For over a year, I've been updating my Eat What You Grow blog, encouraging and hopefully inspiring readers to try cooking with locally and seasonally grown produce. I live in an apartment in Seattle, so I don't have a lot of space to grow my own food. However, because I love to cook as well as save money, I am getting very interested in urban farming and the possibilities and opportunities growing your own food in the city allows. Just this morning I visited the West Seattle Farmer's market and bought a few herbs starts. On my little south facing deck, I am going to try and grow a wide assortment of herbs and, if I am lucky, persuade my neighbors to let me use their small garden space to grow some vegetables right outside my front door.
Grocery shopping today at Safeway I passed by the herb section, each herb nicely packed in to its tiny plastic container, neatly arranged one after another. They were $3 each! And while this doesn't seem like a lot of money, to me it is because I use so many different herbs in my cooking. In fact, there is no better way, no tastier way, to cook than by using a few fresh herbs. The plant starts I bought at the farmers market were also $3 each. Unlike using them through after one trip to the grocery store, I am hoping they will last me throughout the summer. I have three containers right now on my deck, with hopes of adding more. In my three small containers I have thyme, chevril, chives, dill, cilantro, lemon balm, and nasturtiums (which are peppery, you can eat their leaves and their flowers). Next, I would like to get a container going for lettuce as well as try growing something vertically to take advantage of even more deck space!

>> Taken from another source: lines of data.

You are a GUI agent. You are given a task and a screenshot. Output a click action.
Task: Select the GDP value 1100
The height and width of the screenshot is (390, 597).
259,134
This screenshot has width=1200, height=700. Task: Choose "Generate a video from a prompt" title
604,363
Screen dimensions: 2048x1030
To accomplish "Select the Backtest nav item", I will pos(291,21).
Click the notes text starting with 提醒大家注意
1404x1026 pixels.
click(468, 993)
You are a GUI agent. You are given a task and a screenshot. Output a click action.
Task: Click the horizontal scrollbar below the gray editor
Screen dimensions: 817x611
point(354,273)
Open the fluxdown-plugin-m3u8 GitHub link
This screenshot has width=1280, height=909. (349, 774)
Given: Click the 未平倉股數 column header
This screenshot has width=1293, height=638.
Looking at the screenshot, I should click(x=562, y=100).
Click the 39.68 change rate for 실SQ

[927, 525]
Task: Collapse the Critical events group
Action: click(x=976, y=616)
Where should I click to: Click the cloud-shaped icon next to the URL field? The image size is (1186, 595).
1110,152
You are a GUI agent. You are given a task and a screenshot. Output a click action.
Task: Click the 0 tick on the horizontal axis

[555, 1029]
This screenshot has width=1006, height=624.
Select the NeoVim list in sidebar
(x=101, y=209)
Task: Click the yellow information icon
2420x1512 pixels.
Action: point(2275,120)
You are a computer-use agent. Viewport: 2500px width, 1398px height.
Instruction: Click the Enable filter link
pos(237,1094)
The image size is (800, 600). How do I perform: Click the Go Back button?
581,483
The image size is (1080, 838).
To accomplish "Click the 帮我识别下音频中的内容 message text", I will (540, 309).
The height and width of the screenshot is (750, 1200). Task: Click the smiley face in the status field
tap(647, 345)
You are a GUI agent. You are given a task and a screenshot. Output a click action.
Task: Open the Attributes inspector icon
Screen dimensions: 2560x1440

There is much you can do at your home to eat fresh food and save money. I would recommend starting an herb garden today. Plant your herbs in containers or in a section of your garden that is close to where you walk, so you can observe your plants growing making it easier to ensure they stay watered and also making harvesting very simple. It is a fact, digging in the dirt makes people happier. If you are interested in urban farming, like I am, I would recommend reading this book, Backyard Homestead.